Hyundai Motor Group has begun operations at its third U.S. plant in Georgia, two and a half years after breaking ground. The facility is equipped with cutting-edge technology, incorporating artificial intelligence, information systems, and robots to dramatically improve productivity.

The automation rate at the plant is 40%—four times higher than the average 10% rate at other Hyundai factories. Hyundai has concentrated advanced systems and equipment in the facility, backed by a $8 billion investment, making it the company’s largest single-plant project to date.

More than 950 robots have been deployed across production lines capable of producing around 100,000 vehicles, outnumbering the plant’s roughly 880 production workers. However, the use of robots hasn’t reduced job opportunities, as Hyundai employs around 8,500 local workers.

Rather than replacing them, robots are primarily deployed for tasks that are physically demanding or difficult to standardize, while human workers take on more advanced responsibilities, such as programming and managing the digitalized production systems. Together, they form a highly efficient workflow that offers a glimpse into the future of manufacturing.

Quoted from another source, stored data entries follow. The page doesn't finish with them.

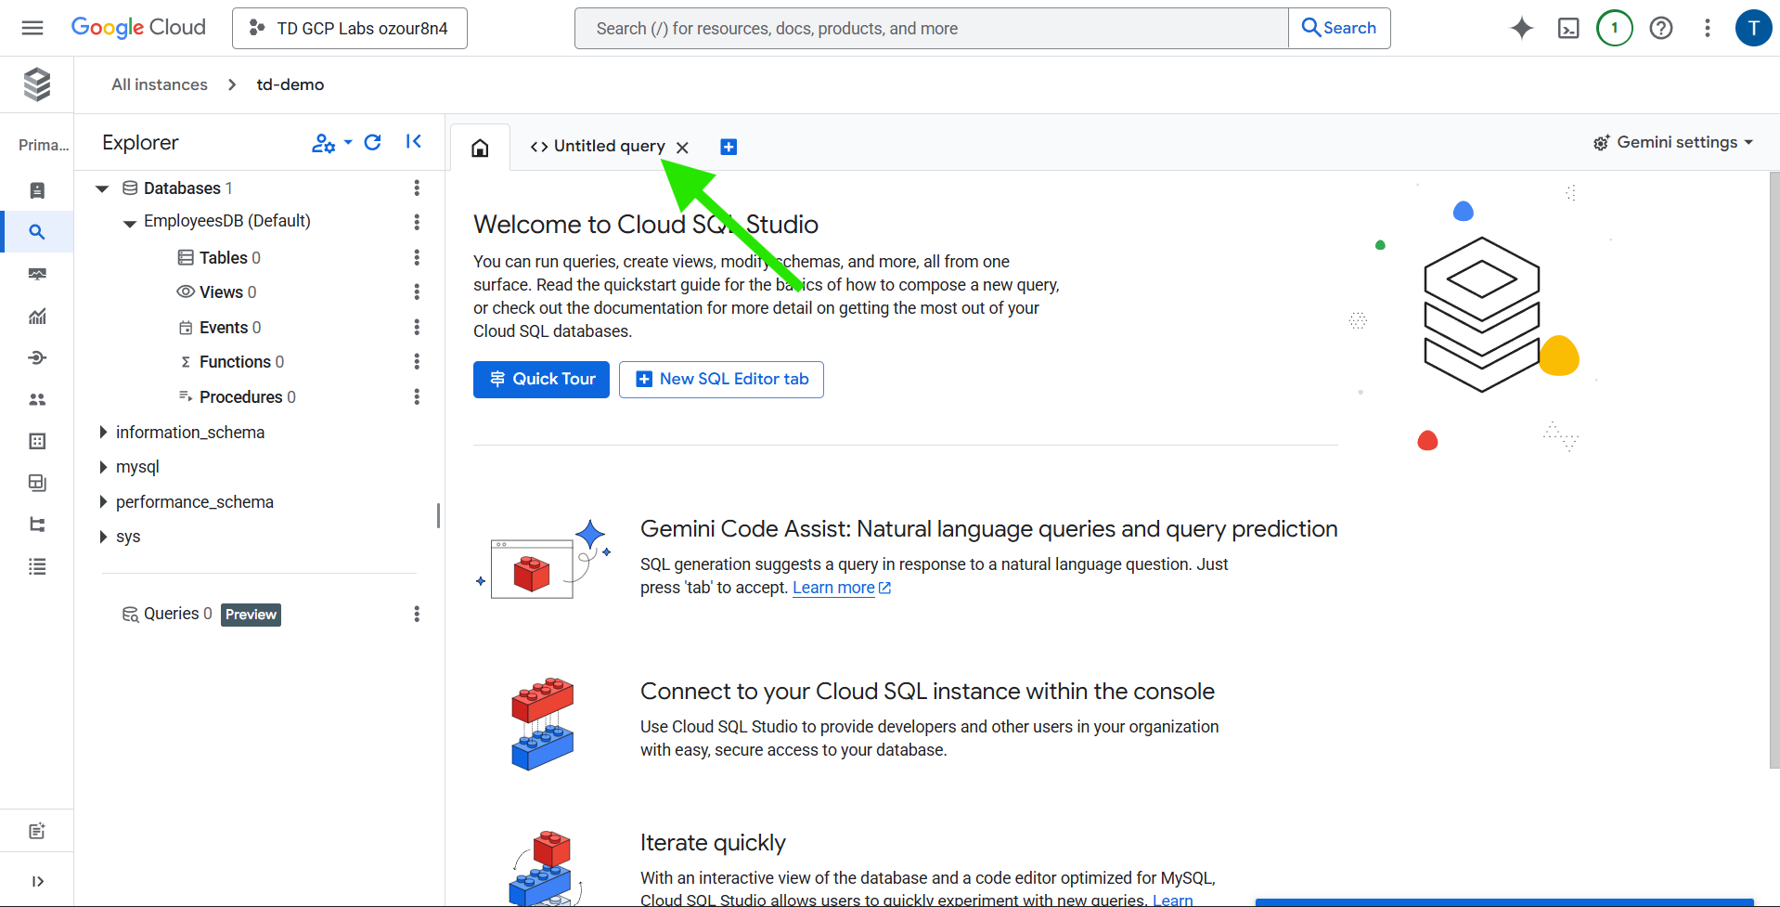This screenshot has height=907, width=1780.
Task: Open the help question mark icon
Action: 1660,28
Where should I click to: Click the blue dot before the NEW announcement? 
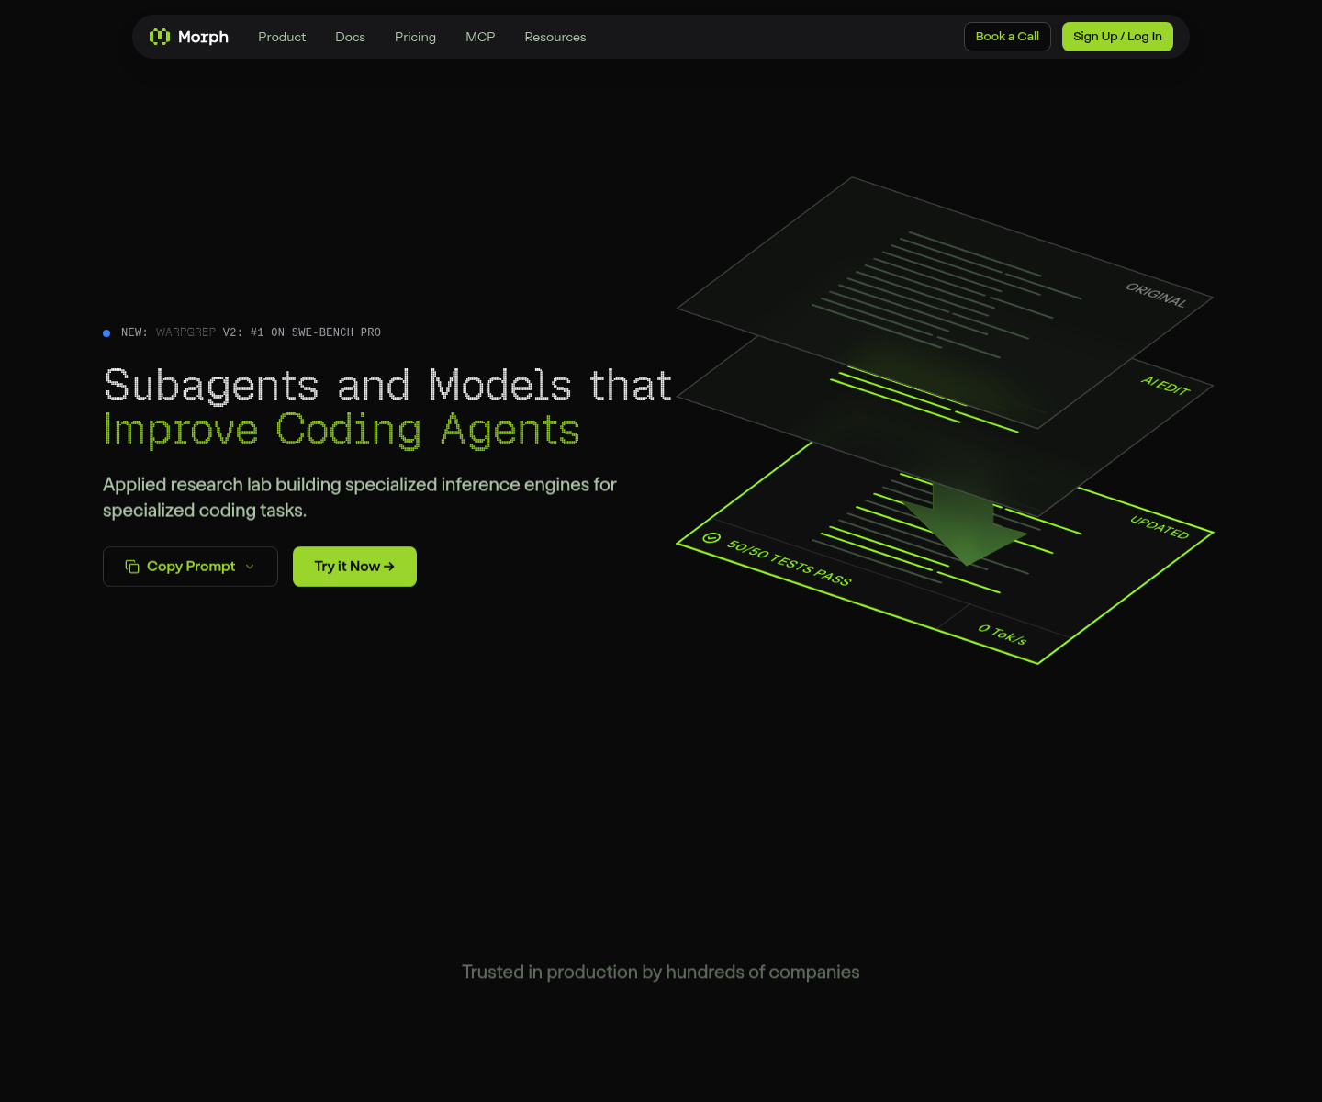pyautogui.click(x=106, y=333)
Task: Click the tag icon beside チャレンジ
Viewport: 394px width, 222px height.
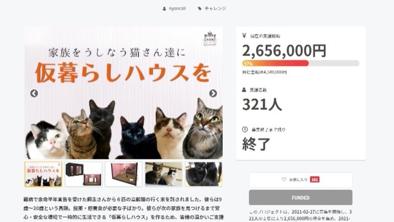Action: pos(199,9)
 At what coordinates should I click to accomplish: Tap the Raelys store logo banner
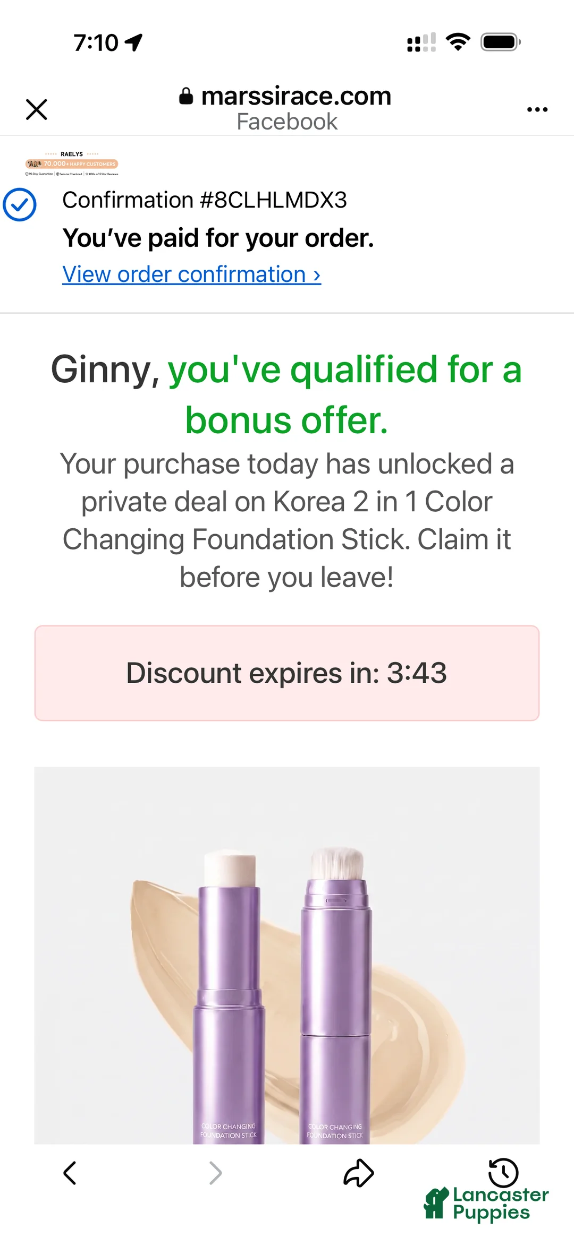point(72,164)
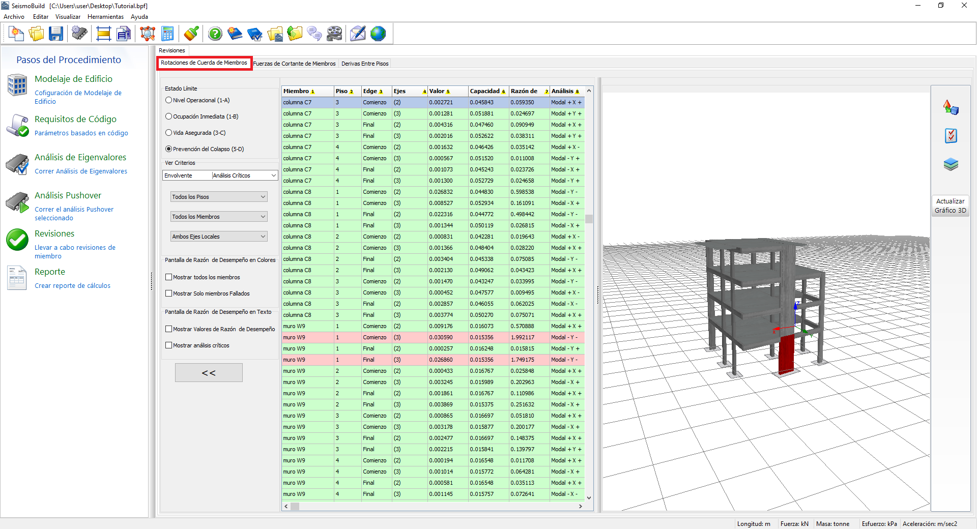Click the shapes icon above the checklist
Screen dimensions: 977x529
coord(951,107)
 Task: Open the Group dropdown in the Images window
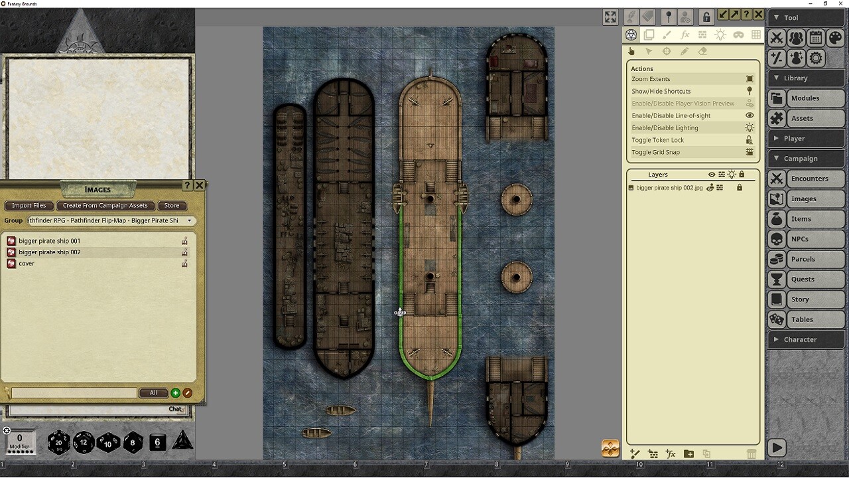(x=189, y=220)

As Hyundai and Kia ramp up new plant construction and announce major investments in the United States, labor unions in S. Korea have voiced concerns over job security and are demanding more domestic investment.

However, it’s hard to imagine any company pouring billions into advanced facilities and job creation in a country where unproductive unions repeatedly strike for higher pay.

The only new Hyundai plant under construction in S. Korea is an electric vehicle–dedicated facility in Ulsan, slated for completion next year. It will be the first since the Asan plant opened in 1996—nearly three decades ago.

Hyundai Motor Group also plans to invest $8.5 billion to build a Hyundai Steel plant in the United States. Despite that, the Hyundai Steel union is on strike, demanding bonuses equivalent to those at Hyundai Motor.

The group’s shift in investment strategy isn’t limited to car manufacturing. With the steel industry in a slump, Hyundai Steel’s Incheon plant is set to suspend operations for a month in April.

Even so, the union is pressing for more money, raising questions about whether its tactics are simply misguided or deeply out of touch. Actions like these are driving companies to shift investment overseas instead of staying in S. Korea.

The Hyundai Steel union has asked whether the company has money to build a steel plant in the U.S. but not to pay out performance bonuses. But even a basic grasp of corporate finance would make the difference clear.

Investments are funded through means such as corporate bonds or the sale of idle assets, with the expectation of generating future revenue and profit.

Performance bonuses, on the other hand, require immediate profitability. Given such union behavior, it’s almost surprising that factories in S. Korea are still managing to run at all.